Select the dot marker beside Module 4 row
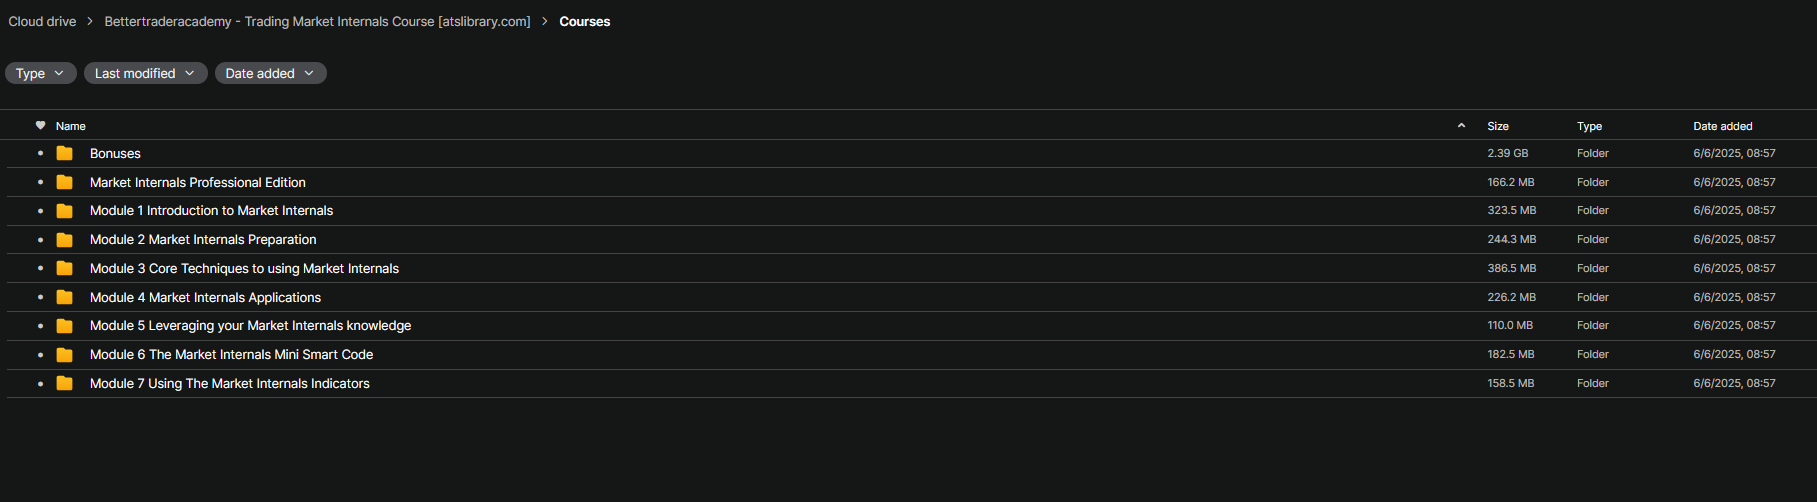The height and width of the screenshot is (502, 1817). pyautogui.click(x=40, y=297)
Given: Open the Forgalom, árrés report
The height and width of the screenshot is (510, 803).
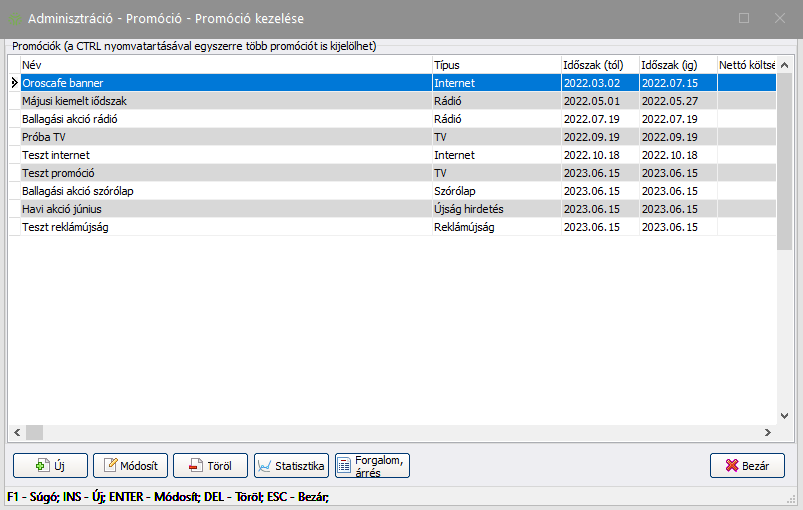Looking at the screenshot, I should pyautogui.click(x=372, y=466).
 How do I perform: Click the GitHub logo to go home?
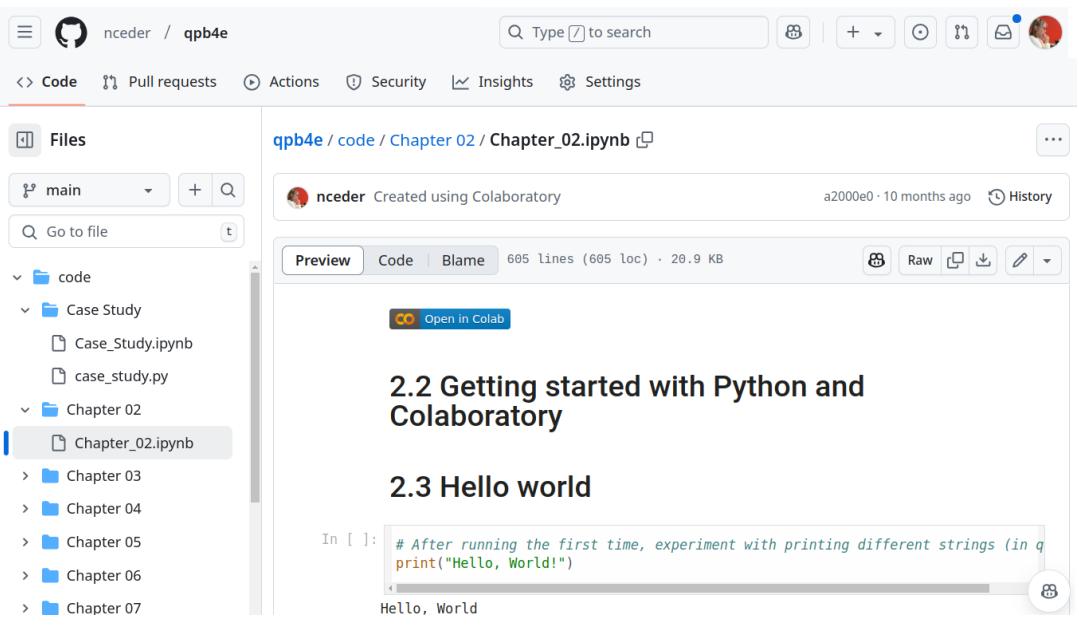pyautogui.click(x=70, y=33)
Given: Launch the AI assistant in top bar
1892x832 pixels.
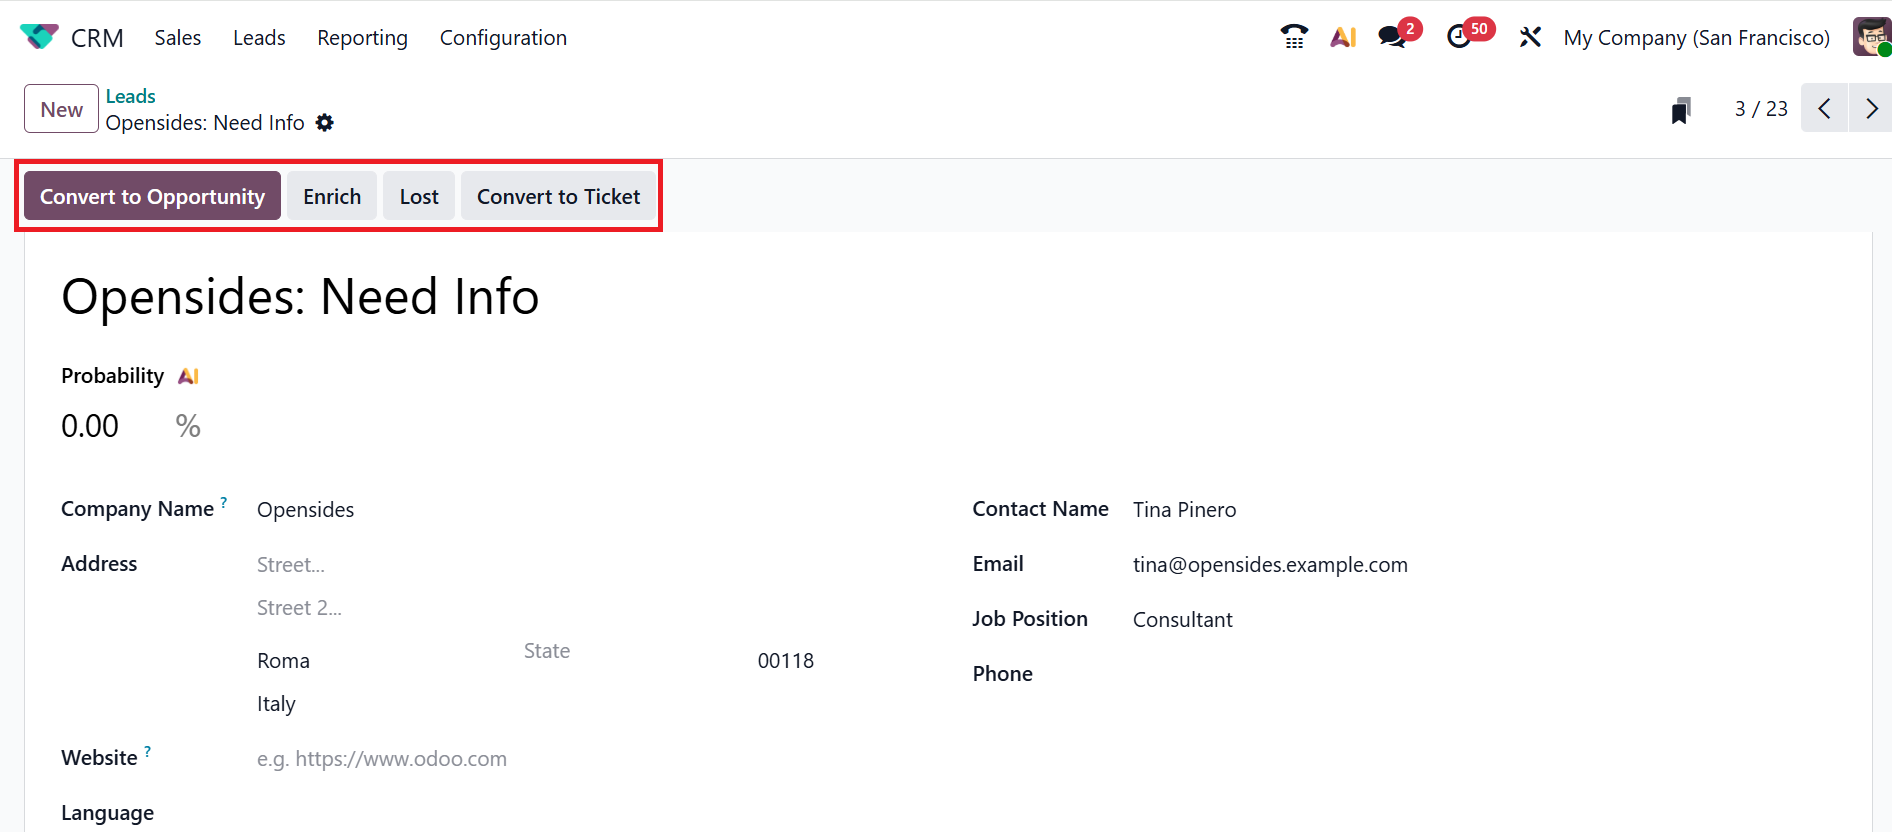Looking at the screenshot, I should 1343,37.
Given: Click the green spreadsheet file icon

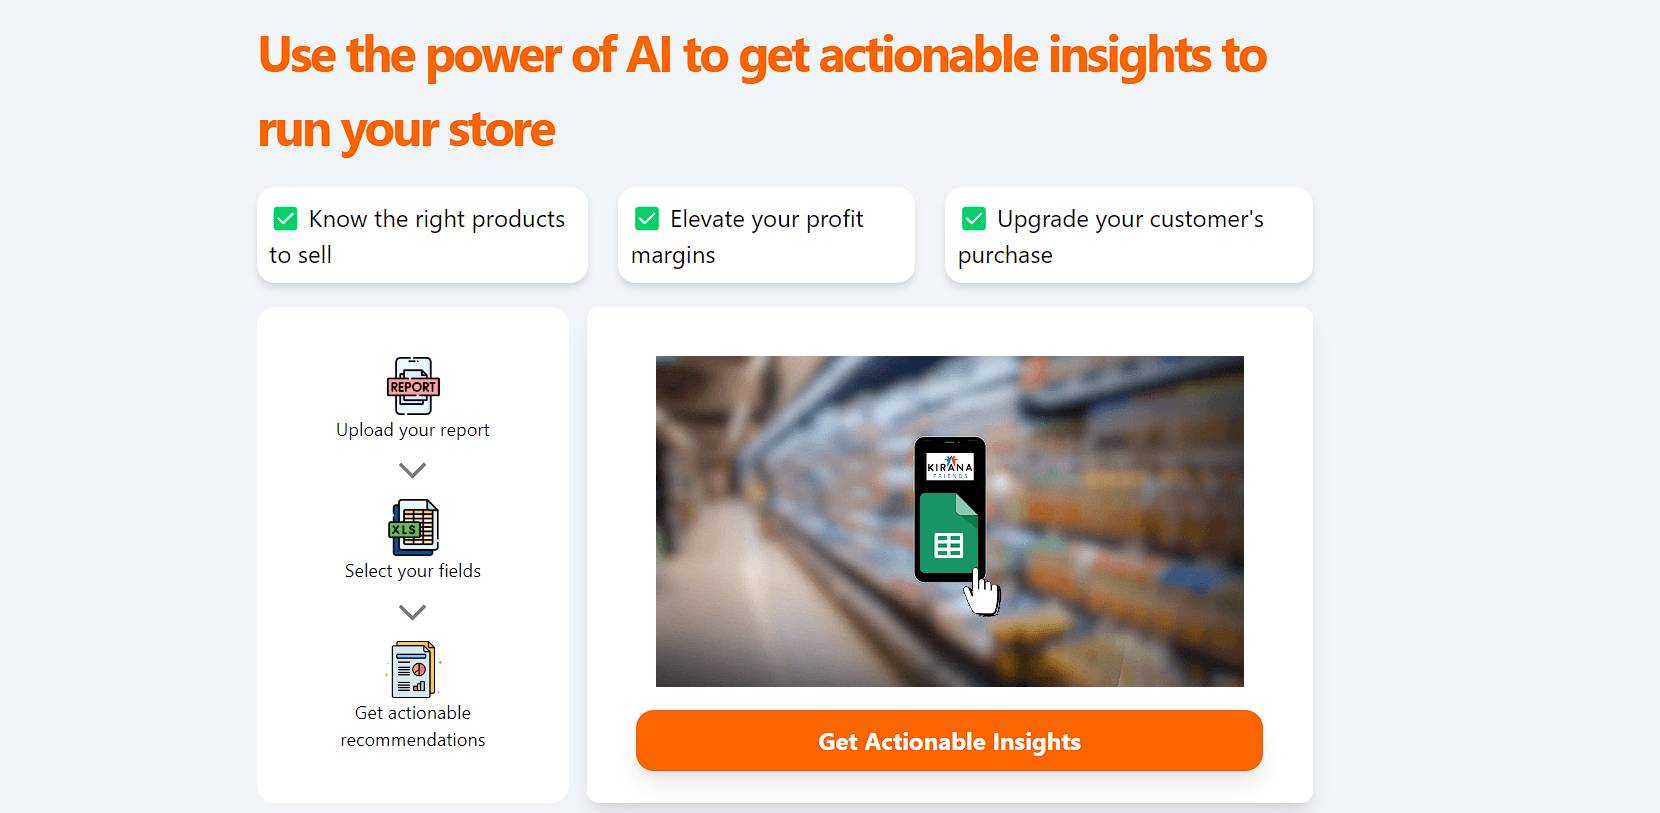Looking at the screenshot, I should click(948, 534).
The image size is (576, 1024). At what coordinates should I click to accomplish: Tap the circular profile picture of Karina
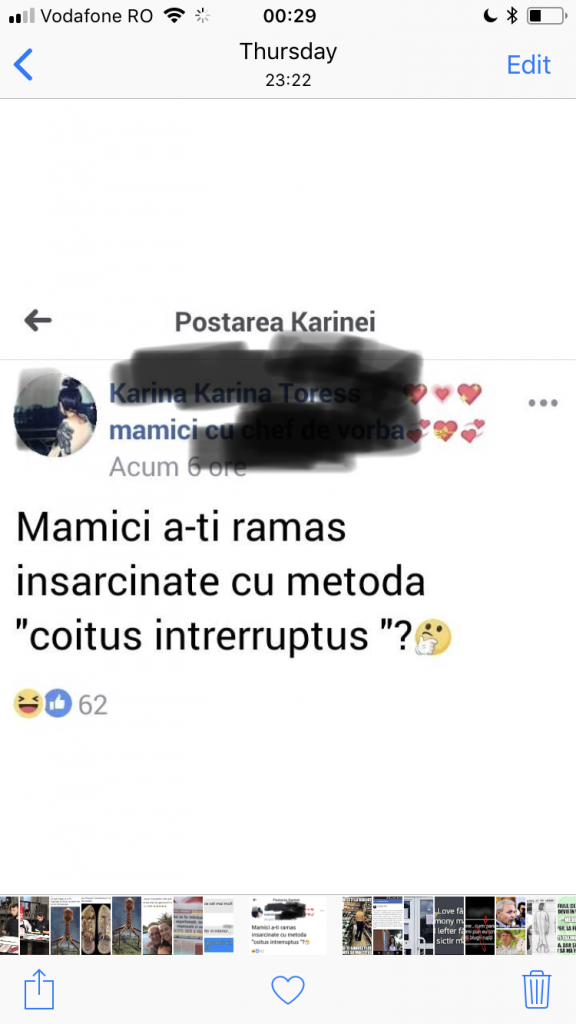pos(56,415)
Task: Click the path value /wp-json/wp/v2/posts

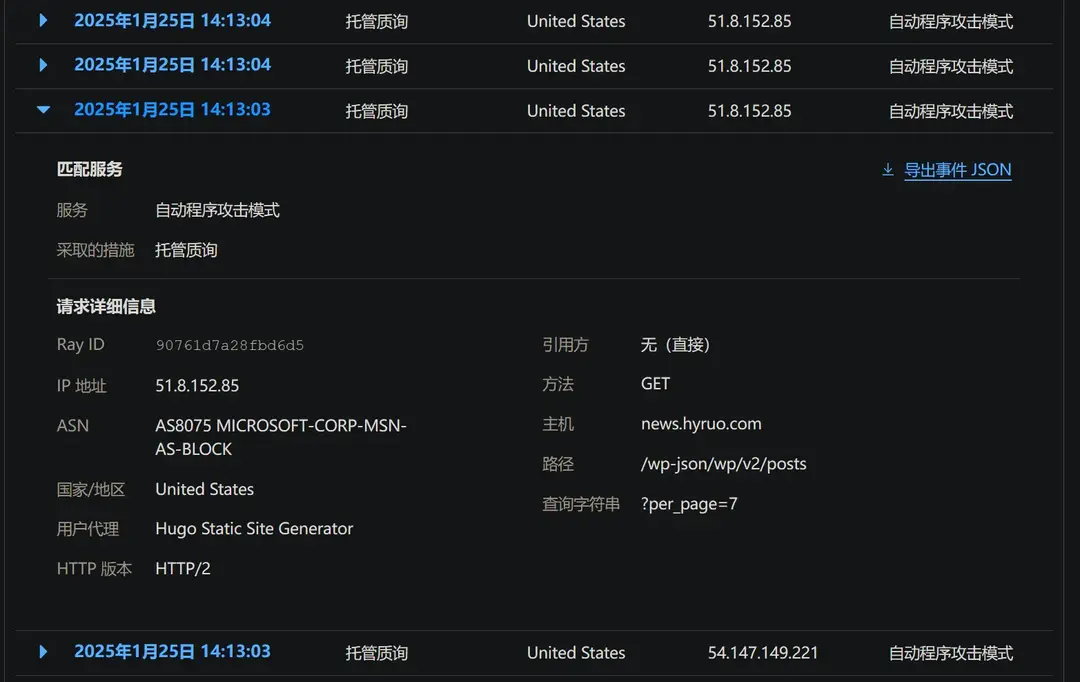Action: point(723,464)
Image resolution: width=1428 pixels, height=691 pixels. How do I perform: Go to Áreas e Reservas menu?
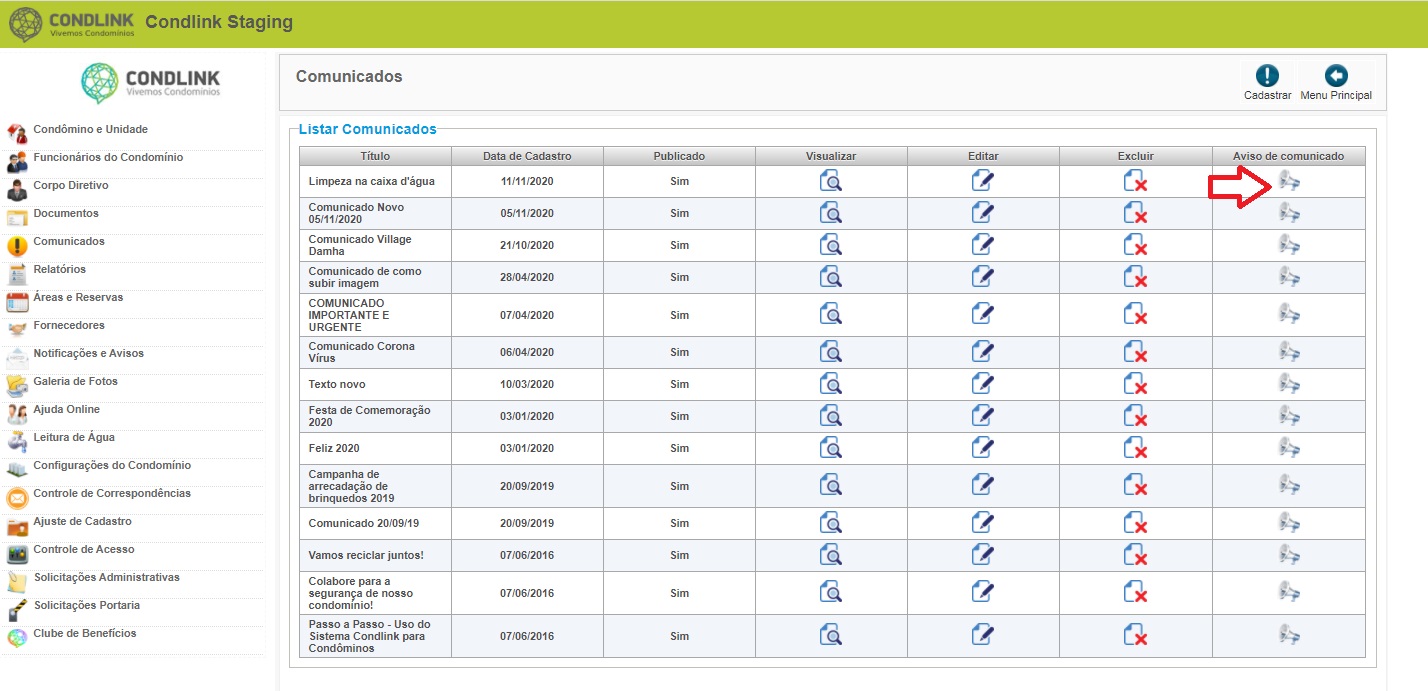pos(78,297)
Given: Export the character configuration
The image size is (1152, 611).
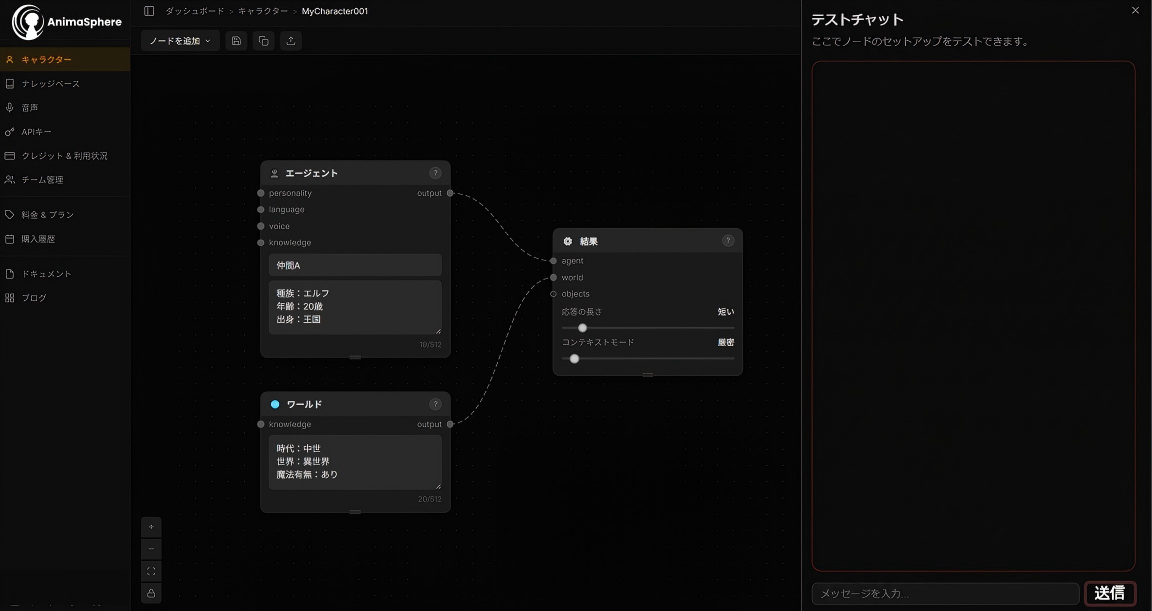Looking at the screenshot, I should point(290,41).
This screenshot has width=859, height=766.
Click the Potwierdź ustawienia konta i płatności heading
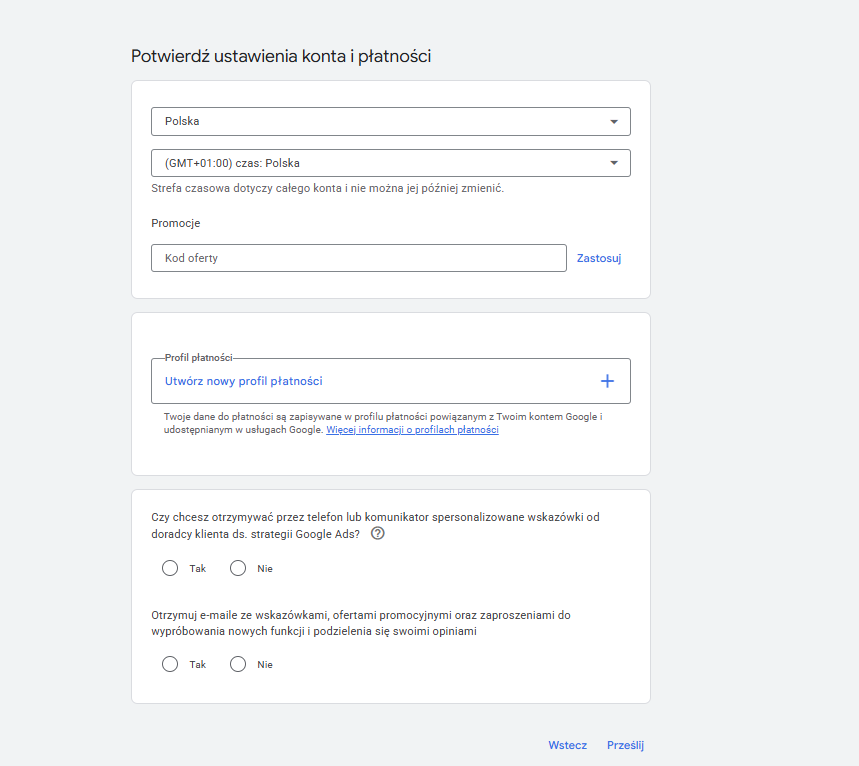pos(281,56)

----

## PROBLEM STATEMENT
When you copy the data above, keep each line exact and omit the pictures.

## SOLUTION TO THIS EXERCISE
Select the dot marker beside Module 4 row
The height and width of the screenshot is (502, 1817). pyautogui.click(x=40, y=297)
Given: Open the Forgalom, árrés report
The height and width of the screenshot is (510, 803).
Looking at the screenshot, I should pyautogui.click(x=372, y=466).
 How do I perform: Click the GitHub logo to go home?
pyautogui.click(x=70, y=33)
Given: Launch the AI assistant in top bar
1892x832 pixels.
Looking at the screenshot, I should 1343,37.
Given: Click the green spreadsheet file icon

Looking at the screenshot, I should click(948, 534).
The image size is (576, 1024). At what coordinates should I click to accomplish: Tap the circular profile picture of Karina
pos(56,415)
Task: Click the path value /wp-json/wp/v2/posts

Action: point(723,464)
Image resolution: width=1428 pixels, height=691 pixels. How do I perform: Go to Áreas e Reservas menu?
pos(78,297)
Given: Export the character configuration
The image size is (1152, 611).
Looking at the screenshot, I should point(290,41).
This screenshot has width=859, height=766.
Click the Potwierdź ustawienia konta i płatności heading
pos(281,56)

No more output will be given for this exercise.